The General Assembly compromised in June, shelving Scanlon’s proposal for now but stipulating Lamont must at least draft a plan to implement a new state child tax credit if the federal credit hasn’t been made permanent by January.

Scanlon said Wednesday that he fully expects to renew the debate of state tax relief for Connecticut’s low- and middle-income households when the 2022 General Assembly session launches in early February.

“I see more reason to have a debate” now, he said, noting Congress can’t even decide on extending enhanced federal relief for one more year.

“Everyone said ‘Don’t worry about it, the feds are going to make that permanent,’” Scanlon said. “I said, ‘Do you pay attention to Washington, D.C.? Do you watch what’s going on down there?’”

U.S. Sen. Chris Murphy, D-Conn., said this week he remains confident that a one-year extension of the expanded federal child credit would be enacted — but was unsure whether it would get done before mid-January.
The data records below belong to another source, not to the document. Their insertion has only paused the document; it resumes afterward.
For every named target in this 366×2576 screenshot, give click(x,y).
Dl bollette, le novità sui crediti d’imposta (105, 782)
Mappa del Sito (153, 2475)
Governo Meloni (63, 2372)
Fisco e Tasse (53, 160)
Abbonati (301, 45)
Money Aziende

“I think it’s been a rousing, life-changing success,” he said. “I wish more people knew about it.”

But the child credit extension is just one element in the Build Back Better legislation, which also includes funding for other COVID-19 relief, transportation, social services and environmental programs. And many elements of this plan remain subject to intense debate.

Daily COVID-19 test infection rates in Connecticut have topped 8% this week and continue to rise in many other states as well as concern over the highly contagious omicron variant grows.

“The pandemic continues to bring us surges and waves and with that comes not only people in the hospital but significant economic impact,” Murphy added. “There has to be an economic resource for families.”